**Exercise instructions**. Go through the material below and copy each line where the word "location" appears.

**Data**.
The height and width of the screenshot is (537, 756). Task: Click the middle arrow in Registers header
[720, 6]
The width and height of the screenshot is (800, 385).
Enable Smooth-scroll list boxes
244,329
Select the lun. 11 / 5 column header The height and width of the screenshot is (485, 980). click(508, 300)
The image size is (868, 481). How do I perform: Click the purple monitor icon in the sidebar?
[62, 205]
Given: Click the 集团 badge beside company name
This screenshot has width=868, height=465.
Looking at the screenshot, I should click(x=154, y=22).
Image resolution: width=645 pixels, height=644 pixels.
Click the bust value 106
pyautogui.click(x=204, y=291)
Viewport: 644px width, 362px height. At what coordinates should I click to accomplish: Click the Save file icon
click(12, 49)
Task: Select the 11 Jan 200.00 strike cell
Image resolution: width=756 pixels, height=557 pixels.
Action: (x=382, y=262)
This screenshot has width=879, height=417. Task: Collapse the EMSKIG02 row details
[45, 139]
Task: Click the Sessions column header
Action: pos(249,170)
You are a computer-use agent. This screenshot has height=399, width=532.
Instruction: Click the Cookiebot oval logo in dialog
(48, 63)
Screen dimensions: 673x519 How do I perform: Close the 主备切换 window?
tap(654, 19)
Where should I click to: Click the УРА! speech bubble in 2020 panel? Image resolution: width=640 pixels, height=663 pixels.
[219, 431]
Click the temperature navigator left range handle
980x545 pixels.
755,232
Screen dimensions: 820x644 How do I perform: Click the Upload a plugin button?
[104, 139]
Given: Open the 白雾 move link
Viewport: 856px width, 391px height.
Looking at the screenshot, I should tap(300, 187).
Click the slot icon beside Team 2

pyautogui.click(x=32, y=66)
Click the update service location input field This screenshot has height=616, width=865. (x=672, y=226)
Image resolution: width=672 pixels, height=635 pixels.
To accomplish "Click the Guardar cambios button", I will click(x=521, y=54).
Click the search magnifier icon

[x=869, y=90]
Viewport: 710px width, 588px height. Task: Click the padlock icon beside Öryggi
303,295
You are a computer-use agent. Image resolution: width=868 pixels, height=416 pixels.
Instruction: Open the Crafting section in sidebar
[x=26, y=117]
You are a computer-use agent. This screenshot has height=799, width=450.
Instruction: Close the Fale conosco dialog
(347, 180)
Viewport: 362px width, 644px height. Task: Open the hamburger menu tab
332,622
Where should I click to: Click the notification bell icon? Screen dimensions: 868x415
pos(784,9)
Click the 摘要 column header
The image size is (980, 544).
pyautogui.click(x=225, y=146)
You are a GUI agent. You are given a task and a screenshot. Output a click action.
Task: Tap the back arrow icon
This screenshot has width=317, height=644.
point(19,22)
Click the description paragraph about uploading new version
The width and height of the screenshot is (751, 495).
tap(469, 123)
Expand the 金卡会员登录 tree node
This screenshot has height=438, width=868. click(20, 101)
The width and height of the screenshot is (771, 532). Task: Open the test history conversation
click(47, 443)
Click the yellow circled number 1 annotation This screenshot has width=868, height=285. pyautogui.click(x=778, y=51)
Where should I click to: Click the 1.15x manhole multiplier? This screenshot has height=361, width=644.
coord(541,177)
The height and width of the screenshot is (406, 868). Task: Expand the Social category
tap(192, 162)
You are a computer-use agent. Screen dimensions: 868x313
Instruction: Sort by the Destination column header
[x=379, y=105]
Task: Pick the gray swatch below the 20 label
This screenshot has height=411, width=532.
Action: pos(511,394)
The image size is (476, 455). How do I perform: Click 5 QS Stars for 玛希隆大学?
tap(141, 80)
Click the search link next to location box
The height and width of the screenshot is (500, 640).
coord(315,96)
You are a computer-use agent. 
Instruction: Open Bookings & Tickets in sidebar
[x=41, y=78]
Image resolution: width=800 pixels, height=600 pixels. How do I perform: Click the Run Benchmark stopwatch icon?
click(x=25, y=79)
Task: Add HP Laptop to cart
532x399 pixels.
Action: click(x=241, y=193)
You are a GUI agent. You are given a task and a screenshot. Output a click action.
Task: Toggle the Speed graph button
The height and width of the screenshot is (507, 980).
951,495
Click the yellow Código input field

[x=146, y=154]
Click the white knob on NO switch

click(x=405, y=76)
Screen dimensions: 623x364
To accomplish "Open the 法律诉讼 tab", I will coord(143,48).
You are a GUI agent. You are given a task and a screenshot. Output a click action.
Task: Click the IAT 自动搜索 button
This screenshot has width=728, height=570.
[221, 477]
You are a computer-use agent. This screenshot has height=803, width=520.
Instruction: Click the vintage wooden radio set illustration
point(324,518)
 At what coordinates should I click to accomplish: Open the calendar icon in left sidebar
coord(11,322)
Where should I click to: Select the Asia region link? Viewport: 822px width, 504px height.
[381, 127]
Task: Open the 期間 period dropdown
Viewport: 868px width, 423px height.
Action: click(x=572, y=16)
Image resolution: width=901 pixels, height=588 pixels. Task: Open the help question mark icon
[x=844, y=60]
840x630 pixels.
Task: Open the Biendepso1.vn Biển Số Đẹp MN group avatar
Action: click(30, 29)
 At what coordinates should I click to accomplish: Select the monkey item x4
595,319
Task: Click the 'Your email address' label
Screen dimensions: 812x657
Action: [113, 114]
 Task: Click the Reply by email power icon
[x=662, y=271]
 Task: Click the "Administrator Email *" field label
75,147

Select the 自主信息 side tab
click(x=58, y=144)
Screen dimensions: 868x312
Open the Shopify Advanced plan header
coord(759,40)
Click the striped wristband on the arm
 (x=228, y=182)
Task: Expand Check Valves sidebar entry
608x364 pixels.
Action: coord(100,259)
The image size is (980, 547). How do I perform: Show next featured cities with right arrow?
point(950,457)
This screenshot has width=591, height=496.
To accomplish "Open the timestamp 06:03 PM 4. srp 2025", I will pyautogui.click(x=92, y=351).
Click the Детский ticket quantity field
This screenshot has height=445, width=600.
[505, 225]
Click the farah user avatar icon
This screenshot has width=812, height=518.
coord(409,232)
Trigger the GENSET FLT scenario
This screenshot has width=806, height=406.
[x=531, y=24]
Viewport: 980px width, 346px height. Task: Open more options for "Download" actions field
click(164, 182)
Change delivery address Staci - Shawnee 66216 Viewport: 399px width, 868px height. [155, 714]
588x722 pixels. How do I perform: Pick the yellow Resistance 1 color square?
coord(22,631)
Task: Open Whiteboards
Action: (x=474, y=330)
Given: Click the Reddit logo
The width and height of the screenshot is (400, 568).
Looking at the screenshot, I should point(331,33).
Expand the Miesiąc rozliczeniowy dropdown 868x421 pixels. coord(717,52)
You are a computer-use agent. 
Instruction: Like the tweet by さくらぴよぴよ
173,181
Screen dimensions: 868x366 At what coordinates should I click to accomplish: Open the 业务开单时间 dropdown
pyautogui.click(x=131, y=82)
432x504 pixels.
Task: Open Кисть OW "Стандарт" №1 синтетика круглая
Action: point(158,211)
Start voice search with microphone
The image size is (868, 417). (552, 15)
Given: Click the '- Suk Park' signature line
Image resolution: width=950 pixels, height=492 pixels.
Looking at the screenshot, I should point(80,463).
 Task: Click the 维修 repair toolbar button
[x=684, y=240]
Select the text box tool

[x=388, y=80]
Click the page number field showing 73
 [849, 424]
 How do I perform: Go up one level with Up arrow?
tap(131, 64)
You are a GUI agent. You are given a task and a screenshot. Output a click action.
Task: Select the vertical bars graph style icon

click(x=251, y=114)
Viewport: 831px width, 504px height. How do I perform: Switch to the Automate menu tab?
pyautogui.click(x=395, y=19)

**Task solution**.
Click the update service location input field This screenshot has height=616, width=865. (x=672, y=226)
Click the search link next to location box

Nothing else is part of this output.